◆ WHAT IS ASKED
Retype the lines below word for word, leaving out the pictures.

##############################

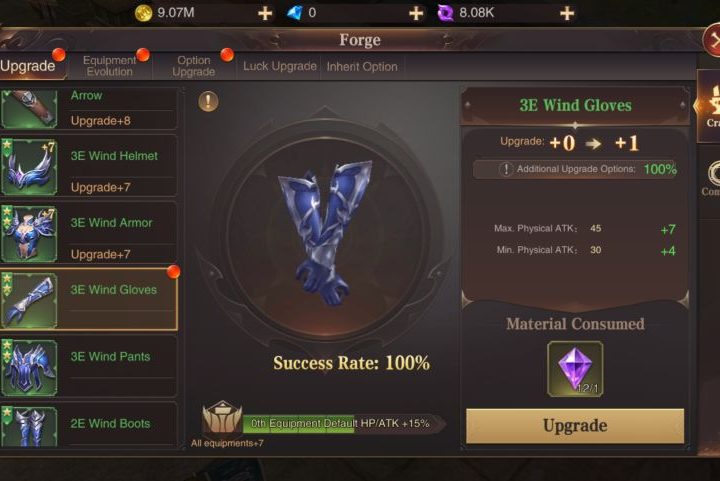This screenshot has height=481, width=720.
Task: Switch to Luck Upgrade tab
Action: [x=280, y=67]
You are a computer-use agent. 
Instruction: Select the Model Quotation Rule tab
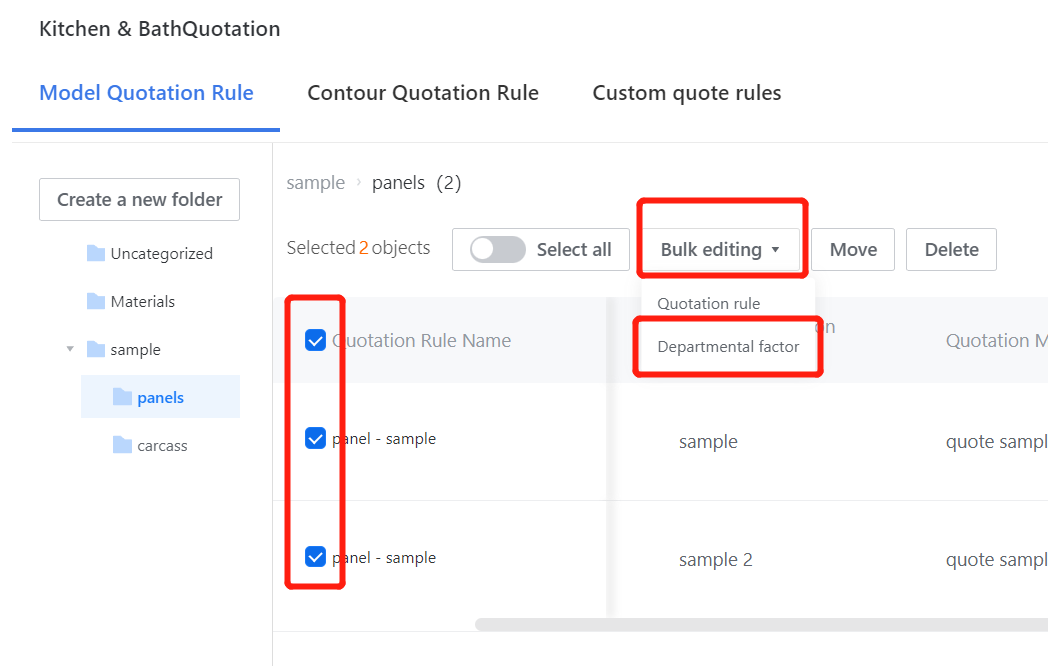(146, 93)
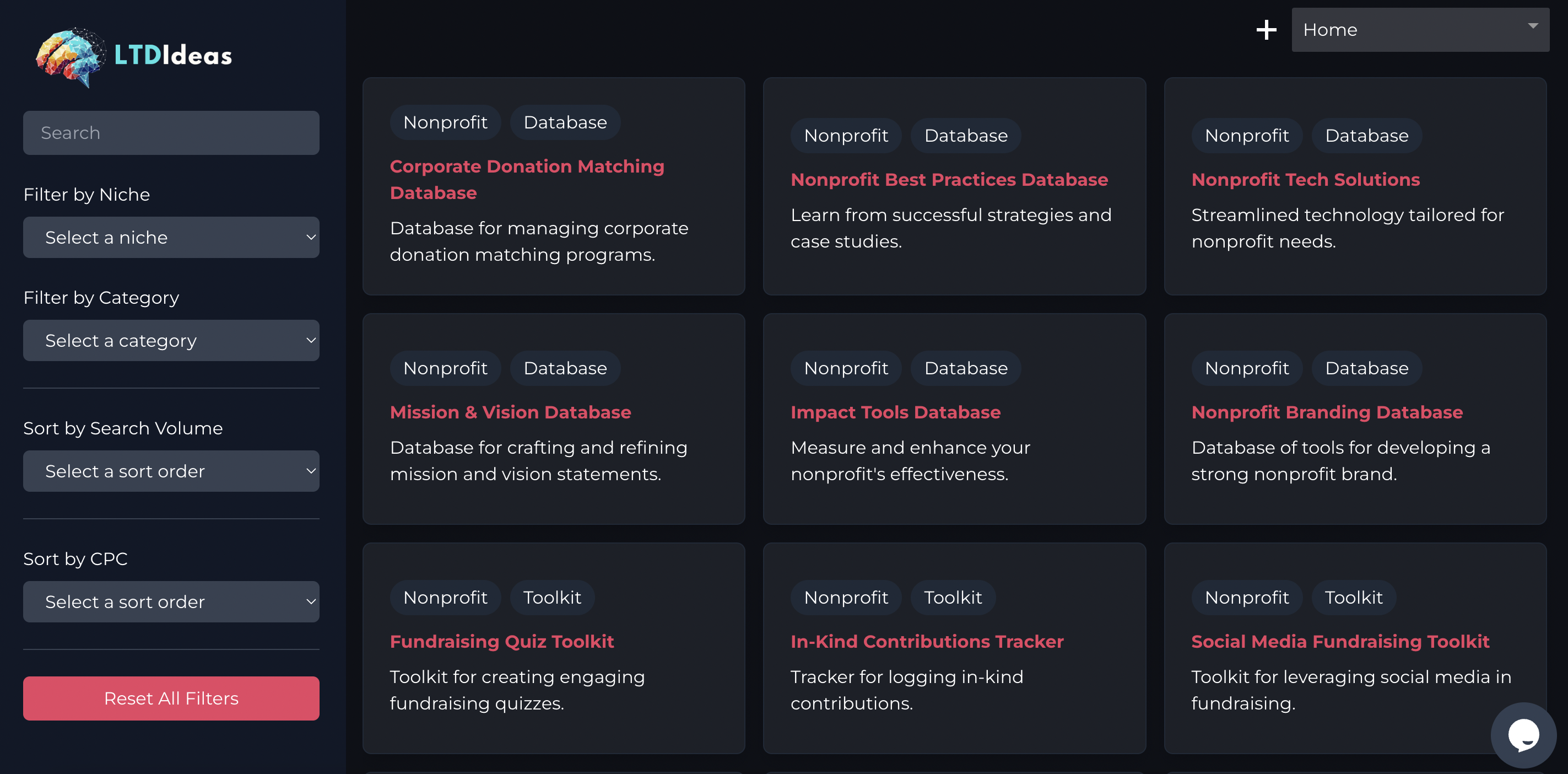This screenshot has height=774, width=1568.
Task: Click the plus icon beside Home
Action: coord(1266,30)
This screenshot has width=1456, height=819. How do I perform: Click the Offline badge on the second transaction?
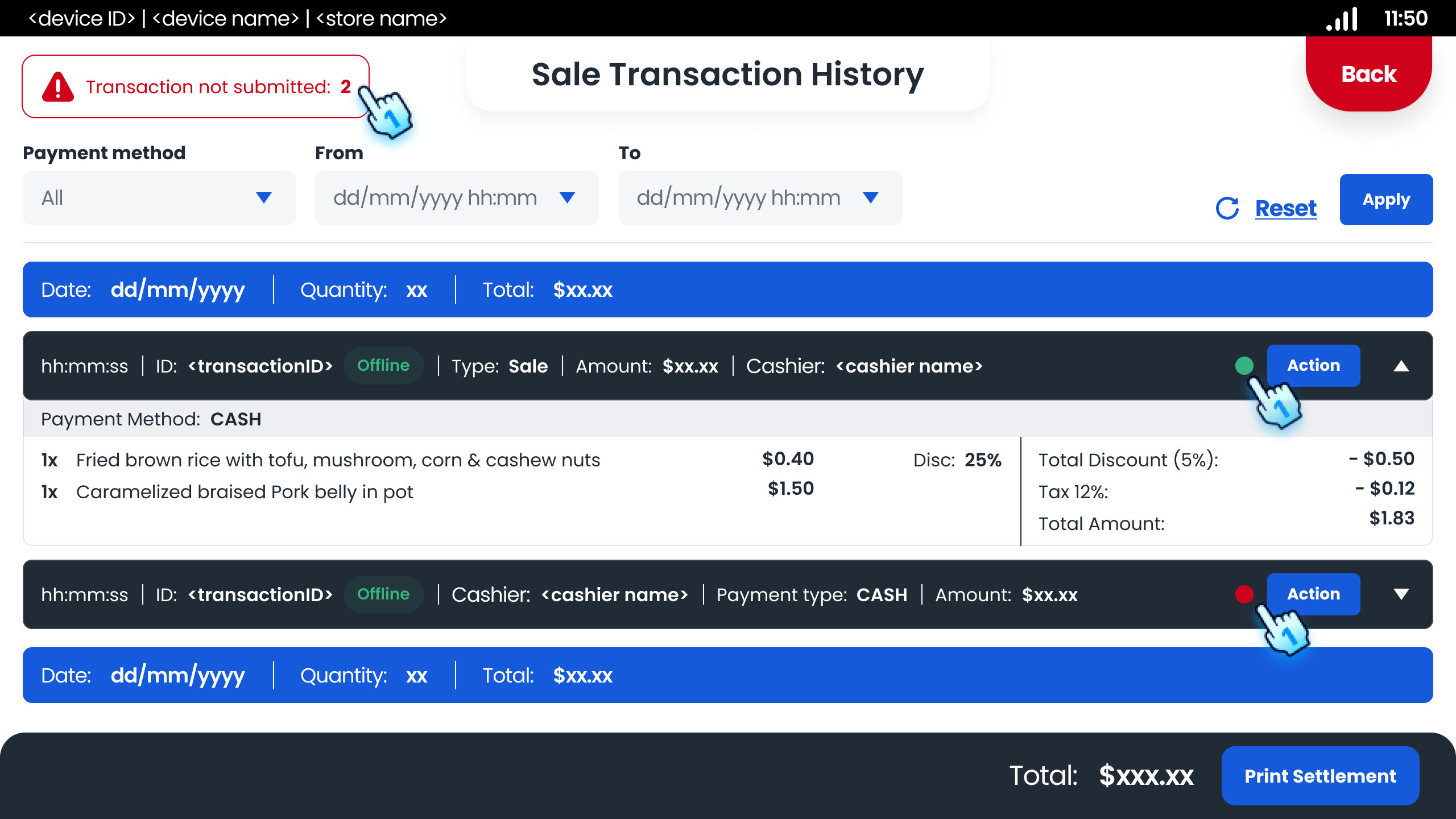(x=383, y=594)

##############################

◆ OUTPUT FOR THIS EXERCISE
This screenshot has height=481, width=720.
Task: Switch to Luck Upgrade tab
Action: [x=280, y=67]
You are a computer-use agent. 
Instruction: Select the Model Quotation Rule tab
(146, 93)
This screenshot has height=774, width=1568.
Task: Click the plus icon beside Home
Action: coord(1266,30)
This screenshot has width=1456, height=819. How do I perform: Click the Offline badge on the second transaction?
(x=383, y=594)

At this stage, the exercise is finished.